As has been the case in other overseas public sector job creation schemes, these jobs often turned out to be very different to mainstream jobs, reducing transitions to unsubsidised jobs.

And as the number of subsidised jobs ballooned, their quality declined. And instead of case managers matching jobs and experience to needs, the process became a conveyor belt.

There was some dissatisfaction even within the department of prime minister and cabinet about how it was going. It appeared to be going the [old] way of not treating people as individuals, just putting people into any program that was coming along (official, department of prime minister and cabinet)

And the language of the program became increasingly punitive.
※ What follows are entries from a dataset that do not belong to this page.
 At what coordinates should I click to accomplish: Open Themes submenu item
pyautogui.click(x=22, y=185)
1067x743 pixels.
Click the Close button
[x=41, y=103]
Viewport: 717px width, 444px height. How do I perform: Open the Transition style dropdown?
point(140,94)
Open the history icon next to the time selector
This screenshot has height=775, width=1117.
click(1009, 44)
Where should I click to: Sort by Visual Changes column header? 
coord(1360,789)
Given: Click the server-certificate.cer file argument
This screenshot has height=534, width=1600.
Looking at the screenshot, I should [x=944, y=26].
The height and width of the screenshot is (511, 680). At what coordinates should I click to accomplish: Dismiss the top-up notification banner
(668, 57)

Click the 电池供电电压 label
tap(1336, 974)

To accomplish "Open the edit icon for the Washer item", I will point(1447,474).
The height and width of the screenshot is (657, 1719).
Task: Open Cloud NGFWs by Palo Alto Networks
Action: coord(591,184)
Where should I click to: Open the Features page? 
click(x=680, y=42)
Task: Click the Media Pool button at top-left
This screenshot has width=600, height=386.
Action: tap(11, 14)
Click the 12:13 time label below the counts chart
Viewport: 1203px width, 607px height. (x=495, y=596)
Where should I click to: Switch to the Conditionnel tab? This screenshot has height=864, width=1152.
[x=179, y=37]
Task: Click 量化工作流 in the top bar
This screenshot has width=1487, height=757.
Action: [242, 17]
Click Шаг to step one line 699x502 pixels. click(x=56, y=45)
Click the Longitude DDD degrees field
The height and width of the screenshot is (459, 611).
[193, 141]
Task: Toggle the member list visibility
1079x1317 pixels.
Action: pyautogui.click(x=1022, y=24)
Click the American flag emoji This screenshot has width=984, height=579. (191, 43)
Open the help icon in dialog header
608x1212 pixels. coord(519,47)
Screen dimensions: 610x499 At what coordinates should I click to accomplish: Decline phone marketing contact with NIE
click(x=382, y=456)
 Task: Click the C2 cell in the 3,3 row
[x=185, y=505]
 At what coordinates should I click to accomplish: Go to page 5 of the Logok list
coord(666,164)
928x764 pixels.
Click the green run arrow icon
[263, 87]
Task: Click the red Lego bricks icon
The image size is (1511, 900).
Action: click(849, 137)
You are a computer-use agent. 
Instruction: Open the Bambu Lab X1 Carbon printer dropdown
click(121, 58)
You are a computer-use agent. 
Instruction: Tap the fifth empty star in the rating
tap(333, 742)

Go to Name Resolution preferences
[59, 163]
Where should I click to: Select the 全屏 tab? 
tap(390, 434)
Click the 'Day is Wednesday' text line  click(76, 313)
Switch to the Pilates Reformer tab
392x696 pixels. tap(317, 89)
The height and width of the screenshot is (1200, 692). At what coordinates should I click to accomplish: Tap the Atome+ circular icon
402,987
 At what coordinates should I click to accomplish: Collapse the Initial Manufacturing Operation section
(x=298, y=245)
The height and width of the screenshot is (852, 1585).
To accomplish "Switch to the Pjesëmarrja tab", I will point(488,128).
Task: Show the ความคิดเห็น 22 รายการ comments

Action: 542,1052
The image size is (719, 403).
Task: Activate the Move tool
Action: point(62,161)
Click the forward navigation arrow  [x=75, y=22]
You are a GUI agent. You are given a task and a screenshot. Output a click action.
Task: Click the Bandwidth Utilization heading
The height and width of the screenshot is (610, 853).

You often start with a great idea and later it gets modified. Focus groups showed the public were really down on the unemployed and sole parents. That got reflected back in the ‘reciprocal obligation’ language, which was not how we originally had it (official, department of prime minister and cabinet)

Only one third of the participants were in unsubsidised jobs three months after the subsidies ended. The official evaluation of the “net impact” of the program (the extent to which it increased the probability of employment) was a 28% improvement from Jobstart, 11% for Jobskills and 4% for New Work Opportunities.

‘High cost, low outcomes’

The Job Compact was expected to reduce the number of people on unemployment benefits for more than 18 months by 50% in its first year, but the actual decline was less than 20%.

The official evaluation pointed to its “high cost and low outcomes”, and concluded it was “not the most appropriate strategy for assisting the long-term unemployed”.

It said subsidised public sector jobs should be created only to help “the most disadvantaged clients who may not meet the job readiness requirements of many private employers”.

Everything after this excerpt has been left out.